Not all estate sales yield gold.

Playing right now: Gerry Mulligan - Complete Pacific Jazz Quartet stuff

Quintessential beatnik music if you ask me. Man, a few hours ago I couldn't stay awake trying to listen to a record and now here I am online. Well the morning's treks to estate sales yielded a few interesting tales....and little else.

I think I'm now part of the early bird contingent. I'm not in with the early birds, but at each of the 3 estate sales I visited, I got there early and waited in line until they started. Now, okay, I may be one of those people, but I'm not one of those people. For instance, I wouldn't light up a cigarette (if I smoked) while waiting in line in your front yard.

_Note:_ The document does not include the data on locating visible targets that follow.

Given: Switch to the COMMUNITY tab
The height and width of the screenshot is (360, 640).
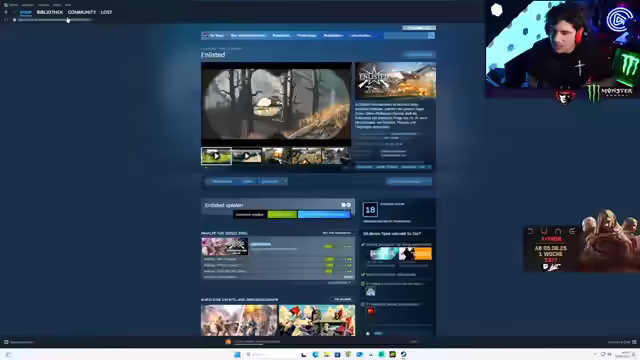Looking at the screenshot, I should pyautogui.click(x=82, y=12).
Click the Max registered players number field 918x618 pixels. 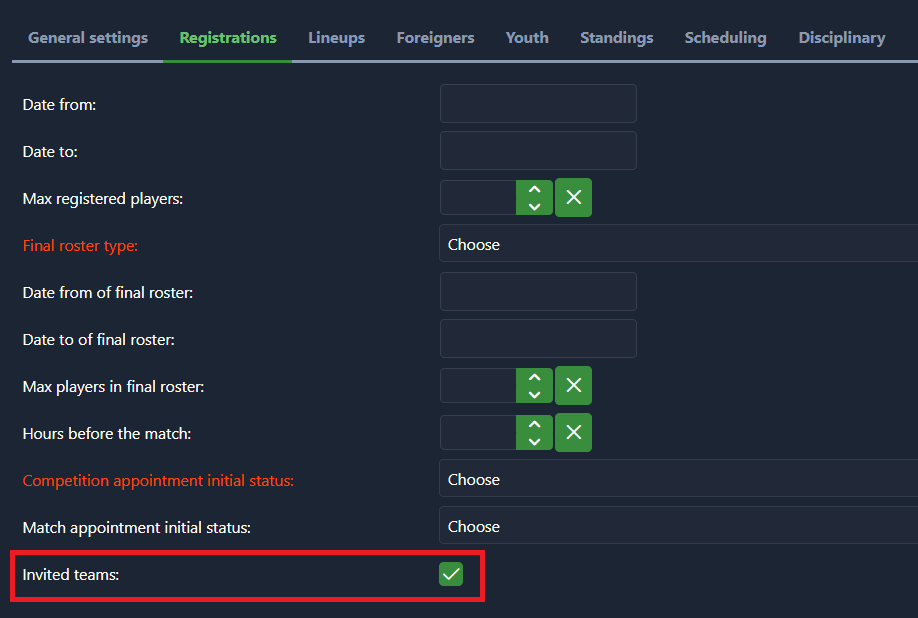point(478,198)
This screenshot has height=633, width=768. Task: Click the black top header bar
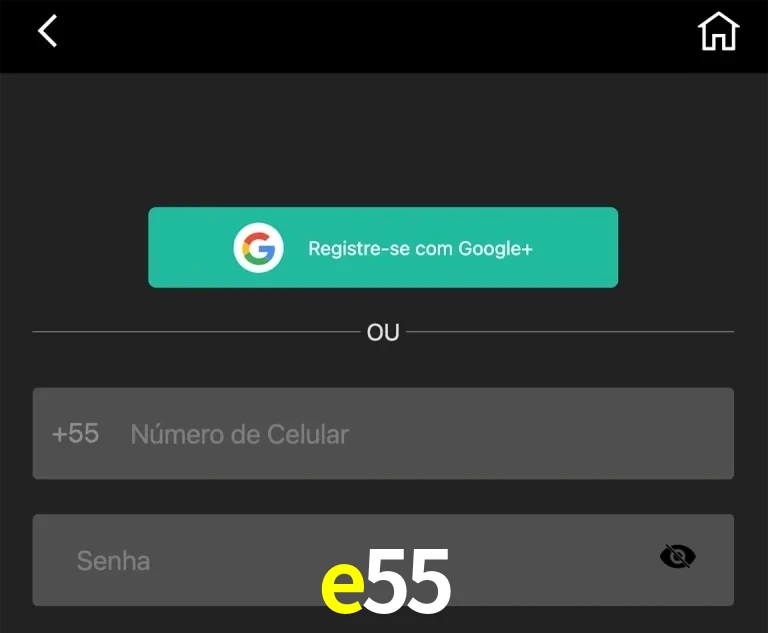(x=383, y=36)
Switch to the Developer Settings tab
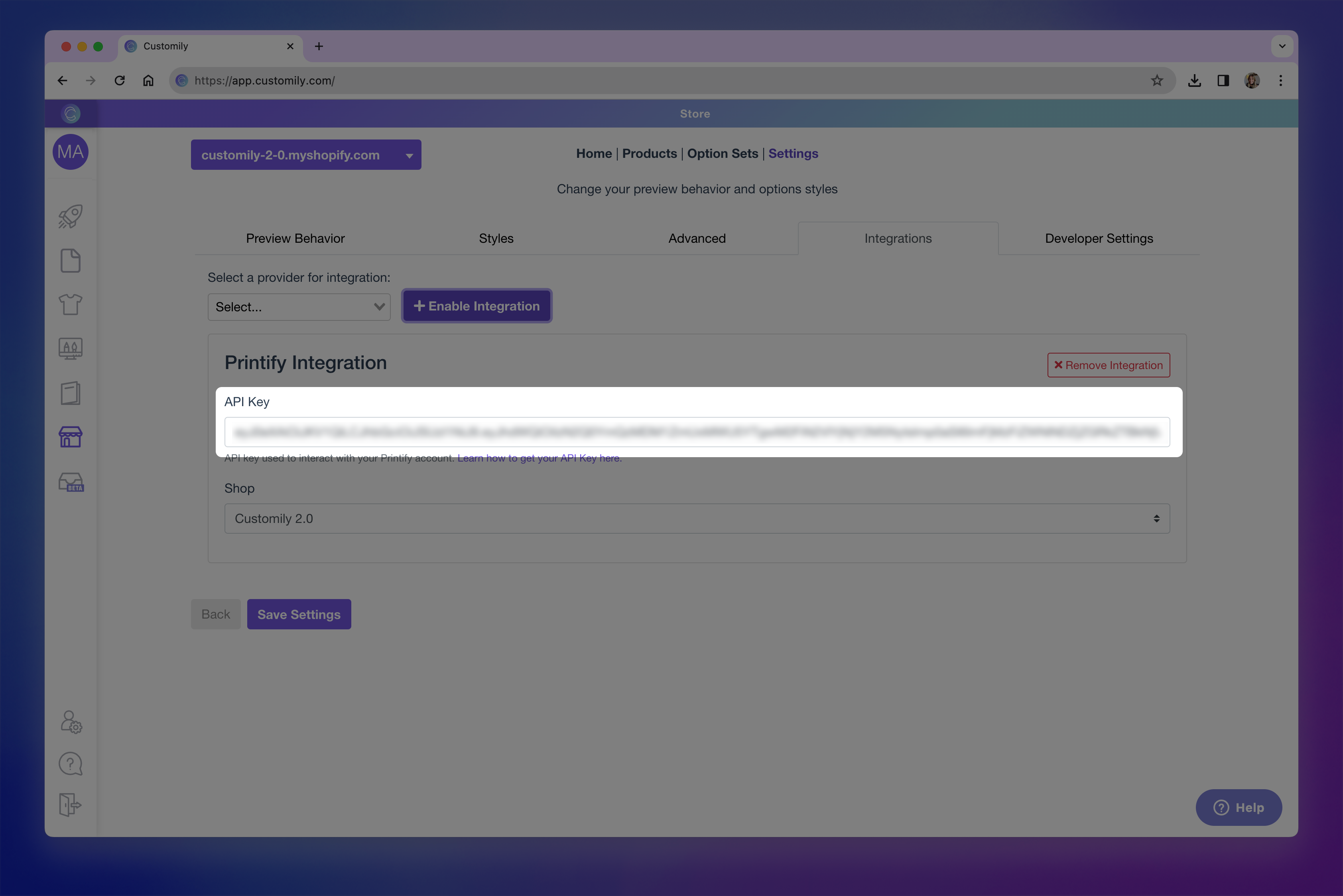Screen dimensions: 1343x896 tap(1098, 238)
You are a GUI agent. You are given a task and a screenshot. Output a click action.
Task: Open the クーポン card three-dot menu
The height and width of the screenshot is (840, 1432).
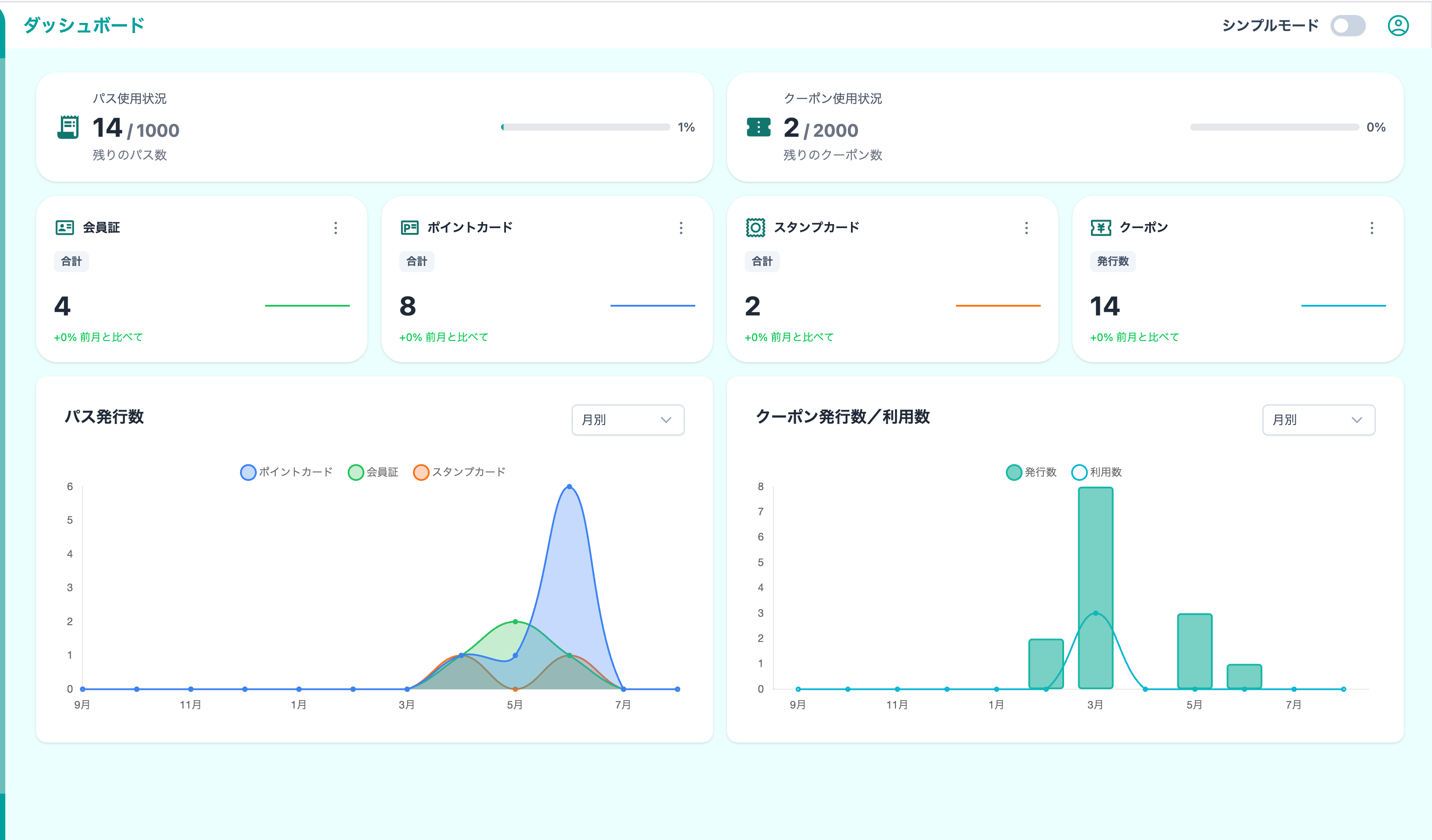pyautogui.click(x=1372, y=228)
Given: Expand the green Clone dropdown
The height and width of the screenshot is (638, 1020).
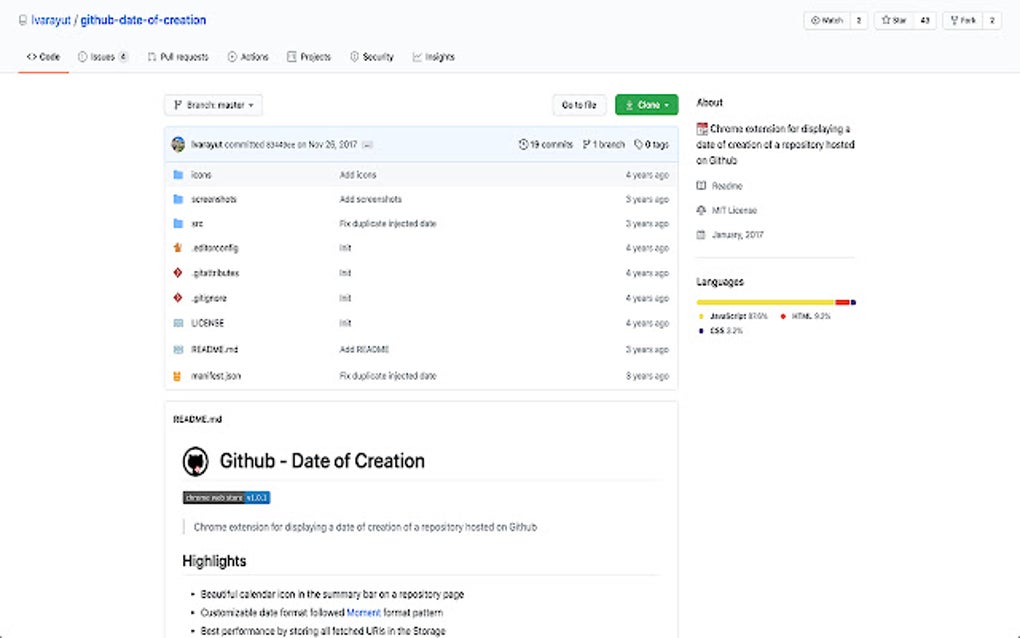Looking at the screenshot, I should (646, 105).
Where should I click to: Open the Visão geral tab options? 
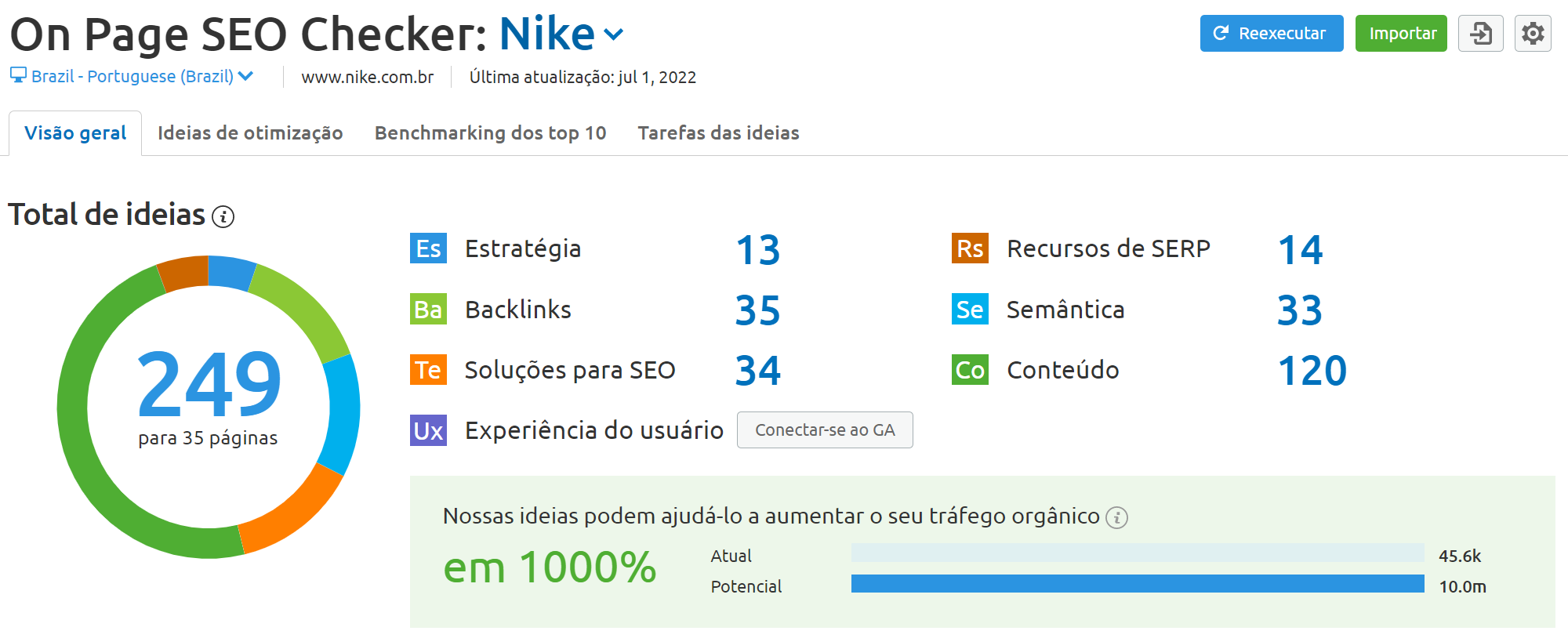pyautogui.click(x=74, y=132)
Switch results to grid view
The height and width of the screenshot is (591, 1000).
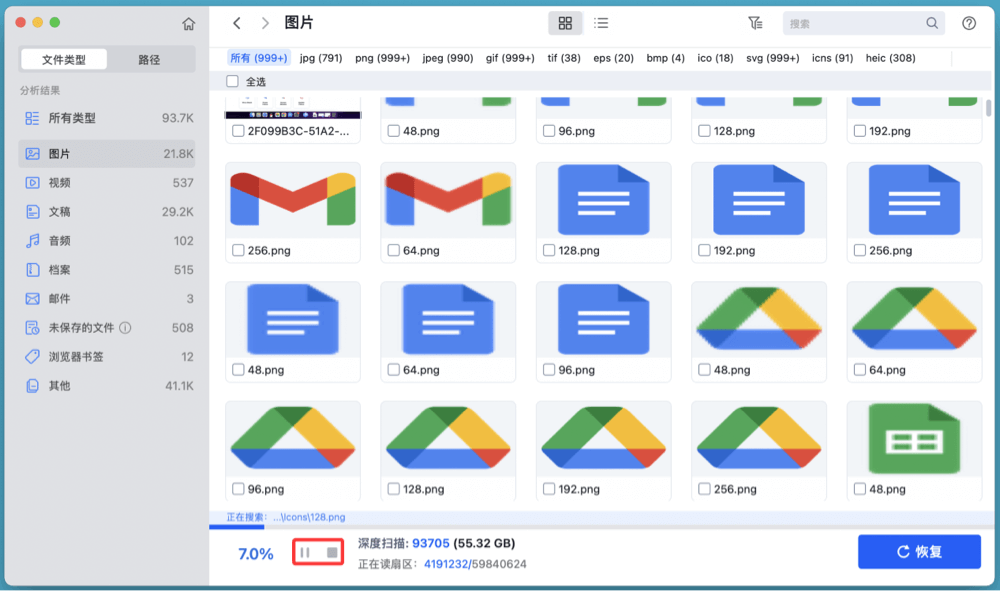pyautogui.click(x=566, y=22)
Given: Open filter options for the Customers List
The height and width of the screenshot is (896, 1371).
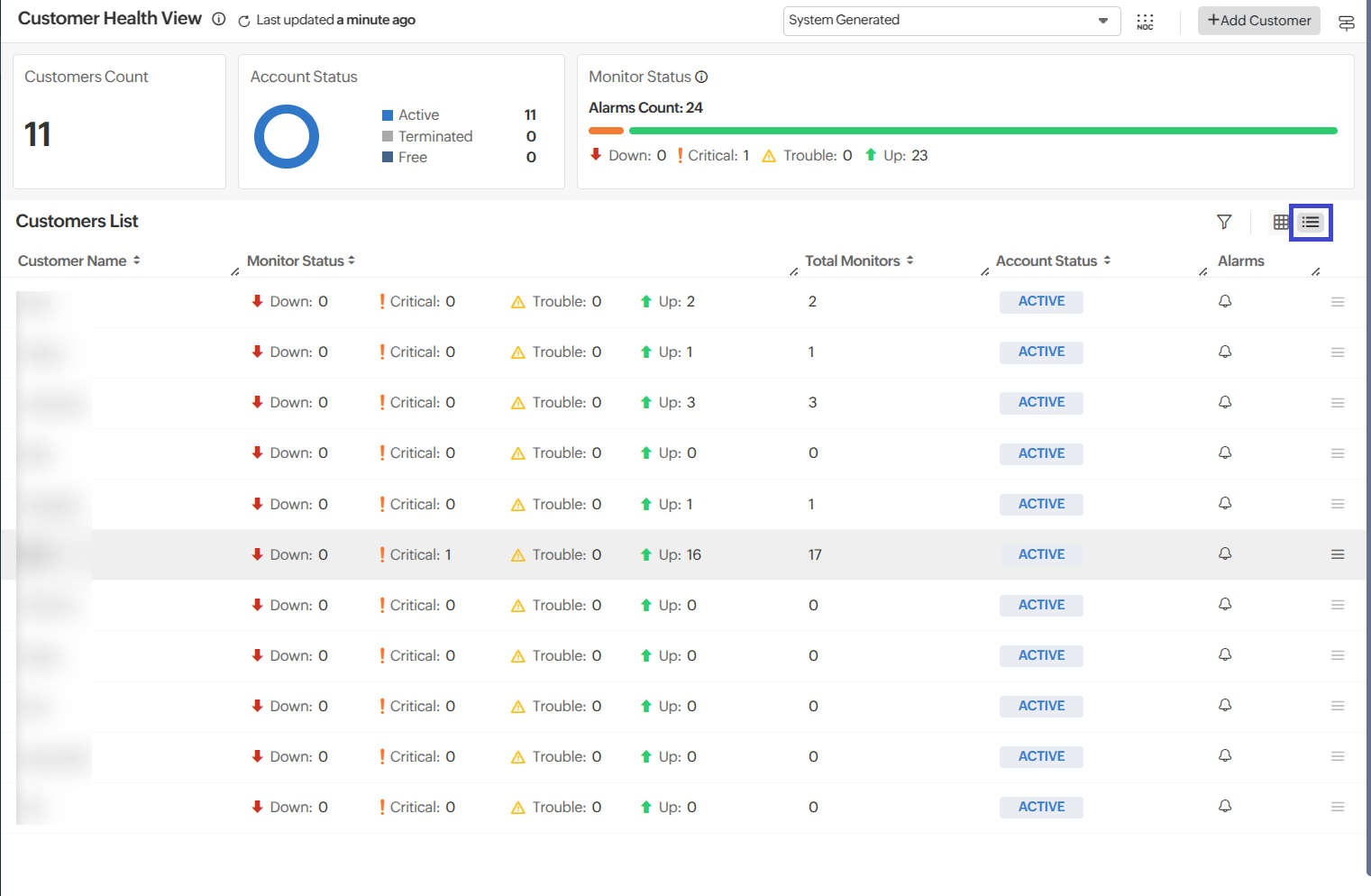Looking at the screenshot, I should [x=1224, y=222].
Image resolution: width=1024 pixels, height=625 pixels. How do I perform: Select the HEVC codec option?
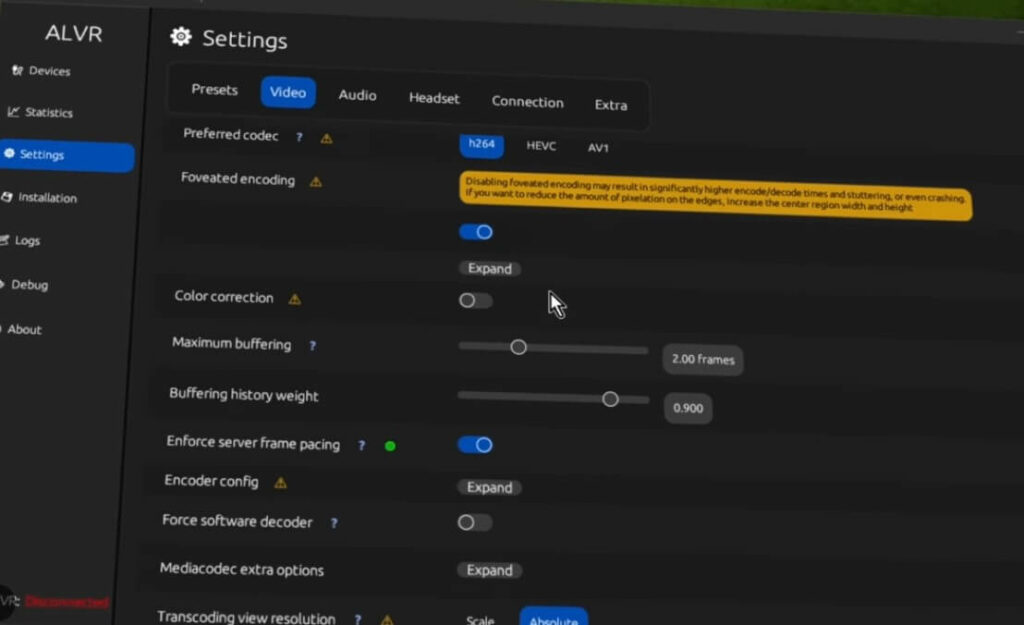(541, 146)
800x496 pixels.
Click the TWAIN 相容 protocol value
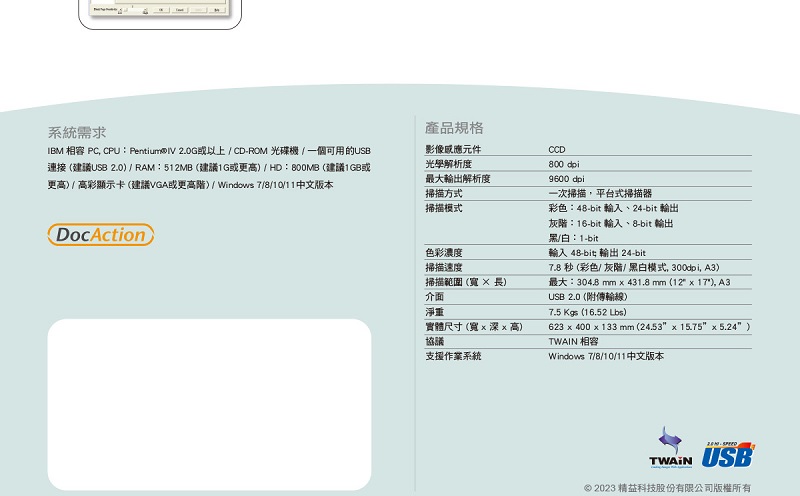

Maybe a decade or so ago, that was no big deal, but the guy behind me was doing that today and it just seemed a little inconsiderate. Where did he put the butt when he was done?! Probably on the ground. Nice fella. Hey pal, mind if I ditch this empty coffee cup in YOUR yard? Dude, it's biodegradeable. Chill, man.

Also, if I'm waiting in line and you come around the back to put your garbage cans out at the curb, I won't badger you about where to enter the house and get snotty when I don't like your answer.

OK, time to switch voices and tell you what happened. See, we're waiting in line, a few of us having come from another uneventful estate sale a few blocks away. This one where we're waiting was on a fancy part of Beechwood Blvd. This guy comes around the back with the cans like I said. And a guy in line asks if we're at the right door. In his defense (which I'll retract in a minute), one of the signs on the streets said the sale started at 8, and it was about 8:15 by this time so we could've been in the wrong place. But the paper listed 8:30, the correct time.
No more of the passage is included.